La convivencia en Uruguay, 50 años después del golpe de Estado
En este siglo, el país brilla en los índices internacionales de buena gobernanza y derechos humanos y, desde 1985, ha mostrado poco interés por recetas extremistas
La noche del 26 de junio una niebla espesa cubrió el parlamento uruguayo. Las paredes del hermoso recinto, símbolo democrático por excelencia, se llenaron de voces e imágenes para la conmemorar los 50 años del golpe de estado. El edificio aparecía rodeado de una vigilia ciudadana poblada con miles de velas, que ahuyentaba simbólicamente el fantasma de los tanques militares ¿Qué ha pasado en estos 50 años? ¿Qué se ha aprendido de los errores cometidos?
Uruguay sufrió primero doce años de una sangrienta dictadura que cometió los peores atropellos contra los derechos humanos. Algo similar ocurrió en esa época en países vecinos como Argentina, Chile, Paraguay o Brasil. Solo en 1985 el país pudo poner fin a esa página oscura de su historia, recuperando su bagaje histórico de libertad e igualdad. Dejando atrás el miedo.
Cuando la crisis económica del 2002 sacudió al país, las instituciones democráticas estaban ya firmemente arraigadas. En este siglo el país brilla en los índices internacionales de buena gobernanza y derechos humanos. Además ha logrado un formidable progreso social, al punto que la erradicación de la pobreza -en torno al 10% según los datos oficiales- se vuelve un sueño alcanzable. Uruguay no está lejos de ser un país desarrollado en los tres ámbitos de la Agenda 2030, el económico, el social y el ambiental.
Ahora que se cumplen también 75 años de la Declaración Universal de los Derechos Humanos, es importante mencionar que Uruguay sigue teniendo deudas pendientes con su pasado. El hallazgo en junio de los restos de una detenida desaparecida, por los equipos de búsqueda, nos recuerda lo que resta por hacer en cuanto a la verdad sobre el pasado reciente. Como dijo el Alto Comisionado de Naciones Unidas para los Derechos Humanos, “los recuerdos del pasado, incluso los más dolorosos, pueden ser la base sobre la que reconstruir las sociedades”.
La convivencia se asienta. Desde 1985, Uruguay ha asegurado la alternancia política, mostrando poco interés por recetas extremistas. La tolerancia es moneda de uso común. Su actual Presidente, Luis Lacalle Pou, se hizo acompañar este año de los expresidentes Mujica y Sanguinetti en la toma de posesión de Lula da Silva en Brasil. No es un mito que los uruguayos confían en su sistema político, pagan sus impuestos y participan en la vida partidaria. ¿Qué otras lecciones nos deja esta cultura política?

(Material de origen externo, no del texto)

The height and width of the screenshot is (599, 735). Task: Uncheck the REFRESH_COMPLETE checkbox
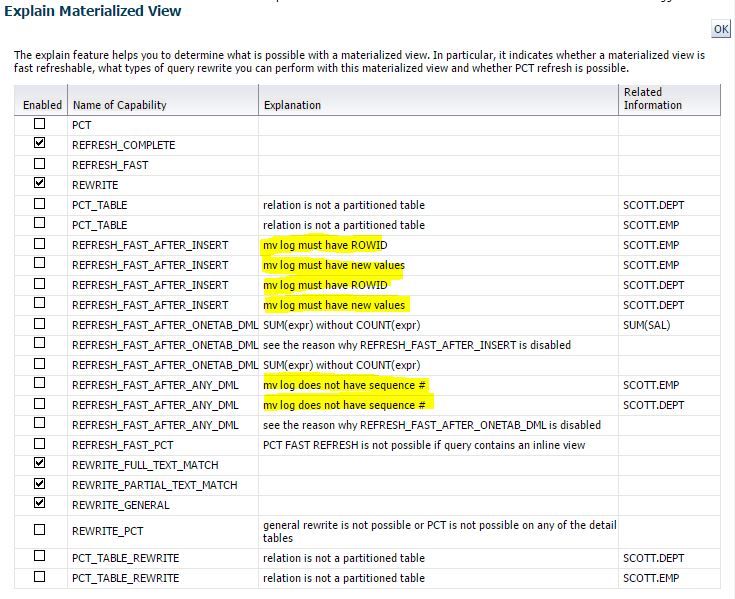40,144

La primera es el respeto al prójimo y al conocimiento. A pesar de la polarización política, el insulto y los discursos de odio en la escena política son infrecuentes. La ciencia tiene un fuerte valor social, como se demostró en la exitosa y singular respuesta a la pandemia del Covid 19. Es improbable que alguna figura política uruguaya cuestione consensos científicos internacionales, como el del cambio climático.
La segunda es que, ante la complejidad del momento actual, el país mantiene su vocación histórica multilateral. Porque Uruguay debe afrontar nuevos desafíos -en paz y seguridad, en medio ambiente, en tecnología, o en salud- que trascienden sus fronteras. Sin ir más lejos, la capital del país, Montevideo, atraviesa una emergencia hídrica. Las autoridades han desplegado un ambicioso paquete de medidas socioeconómicas para enfrentar una de esas sequías extremas que se agravan con el cambio climático. Tal vez no sea la última capital del mundo en que presenciemos ese tipo de emergencia.
No hay duda de que por su cultura de diálogo y convivencia, así como por sus políticas incluyentes, Uruguay puede ser un referente en un planeta cada vez más convulso. Lo cierto es que 50 años después del golpe, sus habitantes viven mejor que lo hicieron sus abuelos.